Five Prescriptions for Navigating through Conflict in Relationships

black and white picAll relationships struggle. To love is to at least occasionally engage in conflict. And we all know that anything worth having is worth fighting for. Unfortunately, we often fight the most with the people we love, whether they are our friends, family, or romantic partners. Because we are most invested in them, we are heavily affected by their words and actions and feel comfortable enough to express our dissatisfaction.

Michelle, a thirty-something attorney, speaks frequently about struggles in her relationships with her women friends and boyfriend of two years, Kyle. While kind-hearted and generous in many ways, Michelle emanates an “edge” or hints of anger, which inadvertently pushes away the people in her life, especially the ones she loves. She often feels remorseful after one of her episodes with either Kyle or a dear friend. Michelle does not know how to change this pattern of behavior. Although she has suffered from feelings of loneliness and isolation over the years, she has not yet learned how to nurture herself and her relationships.

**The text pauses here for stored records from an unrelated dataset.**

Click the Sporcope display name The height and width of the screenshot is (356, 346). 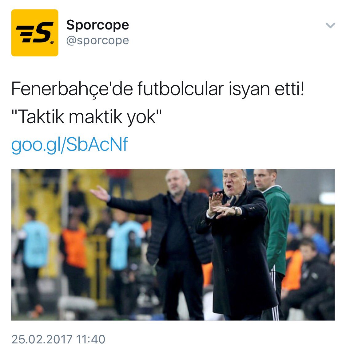97,25
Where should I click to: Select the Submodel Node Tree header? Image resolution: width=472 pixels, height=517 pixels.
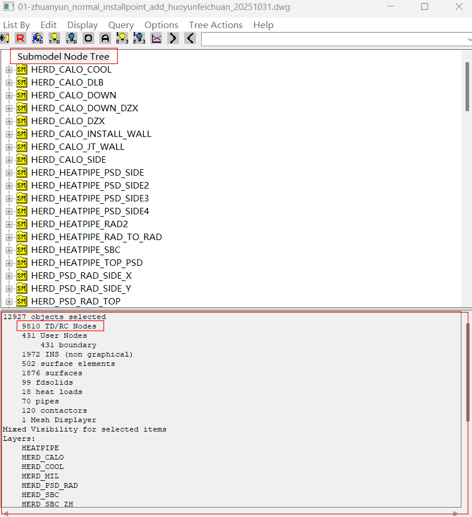coord(63,57)
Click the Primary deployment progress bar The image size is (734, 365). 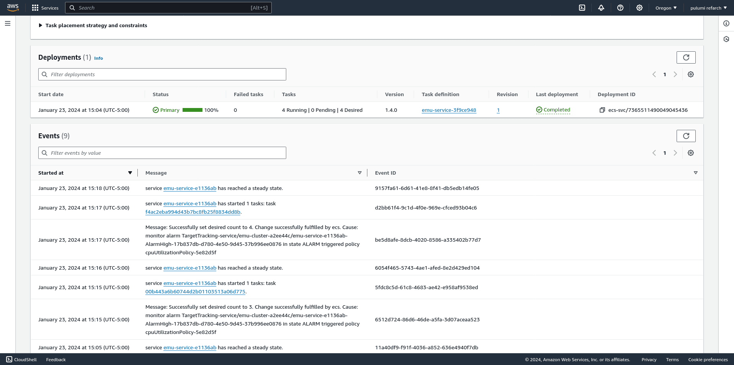point(192,110)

In order to prevent her relational as well as self-sabotage, Michelle learns and implements these key strategies for navigating through conflict.

1. Remain open and curious. 

Be curious, rather than judgmental about what your friend or loved one shares. It is much more compelling and informative to listen carefully when someone is speaking to you. Judgment and criticism can be toxic to any relationship. At times it is easy to assume that you know what your friend is about to say or even be compelled to complete her sentence. When you remain open to the possibilities, you may find yourself surprised by the outcome. People feel cared for when they are truly heard. Pay attention to your friends’ words, the nuances of their body language, tone of their voice, and eye contact. Remember “tone over content” matters most.

2. Assume the best of the person with whom you are talking.

Our minds have a way of taking us to weird and sometimes paranoid places. Often we think the worst without considering the alternatives. Odds are, we will discover that our friend or lover is well intended if we allow ourselves to listen with an open mind and heart. Try to understand the other point-of-view and assume the best, even when you disagree. You stand to gain powerful insights about your friends when you understand their perspectives. When you assume the best about another person, he or she tends to step into his or her best self.

3. Laugh Often.

Before, after, and even during a conflict, try to find anything at all that the two of you can laugh about. Deliberately craft fun experiences, for these times together create the memories that bring meaning and sweetness to our lives. It’s been shown that laughter builds the immune system, releases endorphins, increases blood flow to the heart, relaxes muscles, lowers blood pressure, especially in women, improves the body’s ability to use oxygen, boosts energy level and sense of well-being, improves problem solving abilities, decreases stress, pain, anxiety and anger, and heightens optimism and resilience.

4. Apologize

Be quick to apologize when you have hurt or offended another. Apology is an important way of showing compassion, respecting another person, and letting them know that their feelings count. An apology can heal relationships and alleviate suffering. Although the past cannot be undone, a heartfelt apology can work wonders to repair a damaged relationship. Apologizing means digging deep and taking in how you have wronged another and letting them know that you understand and that you are sorry. You will benefit by not carrying around the guilt and regret for having said or done something that caused someone else pain. They will benefit by being recognized and feeling that they can more readily move past the offense or wrongdoing. An apology also clears the path to forgiveness.

5. Forgive

According to psychologist and researcher Sonja Lyubomirsky, forgiveness requires a “shift in thinking.” We make the decision to view the person that wronged us differently. It does not mean that we forget what happened or that the person is off the hook for their behavior. It means that we are ready to let go of the wrongdoing and of the past so that we can move forward in our own lives. Sometimes forgiving another person deepens the relationship and sometimes it means that the relationship is over and you are choosing to no longer look back. Either way, forgiveness liberates us from the pain and loss of the past. Learning to forgive can be cultivated with practice and the passage of time.

How do you navigate through the conflicts in your relationships?